Ultrasound imaging can help us detect things that are hard to observe during regular clinical observation. As mentioned above, it enables us to inspect soft tissues and identify the source of infections, and therefore it is a complementary technology to hard tissue inspection by x-ray imaging. I strongly believe it will become an integrated and valuable part of oral maxillofacial Imaging, with time.

What are your thoughts about the future of dental radiology?

I predict more and more digitization and AI usage, while using less ionizing radiation, and photon counting techniques, via dedicated and advanced sensors. Improved algorithms that will enable a clearer presentation of pathologies to the dentist, while reducing imaging radiation.

It is important to reduce the level of radiation, especially since not all referrals to imaging tests are necessary. In the past, orthodontics used to send patients to CBCT scan before, during and after the orthodontic treatment. And since most orthodontic patients are young, and since x-ray radiation damages young people 2-3 times more when compared to the potential damage to older populations, there was a big dispute about the use of CBCT imaging this way. There are specific guidelines to follow when using CBCT for orthodontic diagnosis and treatment plan.

In addition, the biggest disadvantage of CBCT is that it cannot differentiate between various soft tissues. So, as mentioned above, we need other technologies, such as Ultrasound, to detect and analyze soft tissues or find new technologies that will be able to present soft tissues in CBCT.

You said you decided to specialize in Oral Medicine in order to keep a good Work-Life balance. Well, how did that work for you so far?

I try to balance work-life, though it is not easy.

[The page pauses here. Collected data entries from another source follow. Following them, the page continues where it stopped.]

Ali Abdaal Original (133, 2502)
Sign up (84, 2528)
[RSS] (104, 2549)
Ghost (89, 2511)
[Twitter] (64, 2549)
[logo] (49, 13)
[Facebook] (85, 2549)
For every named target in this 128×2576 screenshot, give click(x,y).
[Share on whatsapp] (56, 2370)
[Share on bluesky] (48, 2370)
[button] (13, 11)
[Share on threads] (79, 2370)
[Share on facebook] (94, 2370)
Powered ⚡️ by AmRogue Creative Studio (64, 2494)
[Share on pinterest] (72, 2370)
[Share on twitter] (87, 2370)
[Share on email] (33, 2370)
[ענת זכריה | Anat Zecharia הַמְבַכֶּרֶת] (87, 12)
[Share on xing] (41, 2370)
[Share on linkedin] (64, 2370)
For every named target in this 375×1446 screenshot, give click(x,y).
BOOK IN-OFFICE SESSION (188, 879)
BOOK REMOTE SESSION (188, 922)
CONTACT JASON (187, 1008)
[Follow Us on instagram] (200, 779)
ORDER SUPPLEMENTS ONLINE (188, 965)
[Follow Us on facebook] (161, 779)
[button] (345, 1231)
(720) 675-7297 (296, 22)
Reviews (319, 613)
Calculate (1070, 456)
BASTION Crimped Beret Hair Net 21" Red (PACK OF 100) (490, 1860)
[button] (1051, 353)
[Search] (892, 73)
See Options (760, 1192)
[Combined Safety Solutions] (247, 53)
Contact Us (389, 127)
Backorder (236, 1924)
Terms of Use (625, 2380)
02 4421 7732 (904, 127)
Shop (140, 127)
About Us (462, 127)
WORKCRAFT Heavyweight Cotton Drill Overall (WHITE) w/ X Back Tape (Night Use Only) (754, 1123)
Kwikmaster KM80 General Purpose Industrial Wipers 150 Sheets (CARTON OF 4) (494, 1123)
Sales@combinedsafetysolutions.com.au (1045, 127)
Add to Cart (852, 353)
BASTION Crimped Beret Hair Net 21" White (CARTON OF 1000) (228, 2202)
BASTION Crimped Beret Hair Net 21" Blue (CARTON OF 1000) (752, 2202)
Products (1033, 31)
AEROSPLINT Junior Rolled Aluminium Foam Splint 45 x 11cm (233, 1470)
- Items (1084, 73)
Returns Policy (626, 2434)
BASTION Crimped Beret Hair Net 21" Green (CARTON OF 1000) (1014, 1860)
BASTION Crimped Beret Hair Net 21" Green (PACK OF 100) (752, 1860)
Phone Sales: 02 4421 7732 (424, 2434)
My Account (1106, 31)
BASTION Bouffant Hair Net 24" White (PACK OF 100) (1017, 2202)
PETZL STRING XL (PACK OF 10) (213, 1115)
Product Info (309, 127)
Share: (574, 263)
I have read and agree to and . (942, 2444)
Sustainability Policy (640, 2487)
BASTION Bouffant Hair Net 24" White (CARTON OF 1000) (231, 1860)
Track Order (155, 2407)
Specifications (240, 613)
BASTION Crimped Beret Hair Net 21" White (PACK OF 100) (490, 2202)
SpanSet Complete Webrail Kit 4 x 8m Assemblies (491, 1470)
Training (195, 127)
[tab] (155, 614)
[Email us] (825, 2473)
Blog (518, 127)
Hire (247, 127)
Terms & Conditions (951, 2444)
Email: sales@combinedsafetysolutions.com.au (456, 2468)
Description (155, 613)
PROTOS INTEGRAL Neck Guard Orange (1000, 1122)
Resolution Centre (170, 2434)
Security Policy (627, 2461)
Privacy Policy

Me and my husband (who is also a doctor, and serves as a hospital manager) are both workaholics… So, our starting point for work-life balance is not ideal…

I did manage to dedicate significant time to raising 4 daughters (all grown-up and with independent careers by now). We always have Friday night dinner with the family, we dedicate weekends to spend time together. Personally – I play Squash twice a week, and also practice Pilates. All these help me balance the workload and regenerate strength.

As for the professional part – in addition to my hospital work I have a private clinic and frequently attend conferences. However, I finish work early (at 4 PM) twice a week. In this respect, I am quite happy I chose to specialize in Oral Medicine, as I believe it indeed provided me with more self- fulfillment and opened my mind to various areas in dentistry and medicine.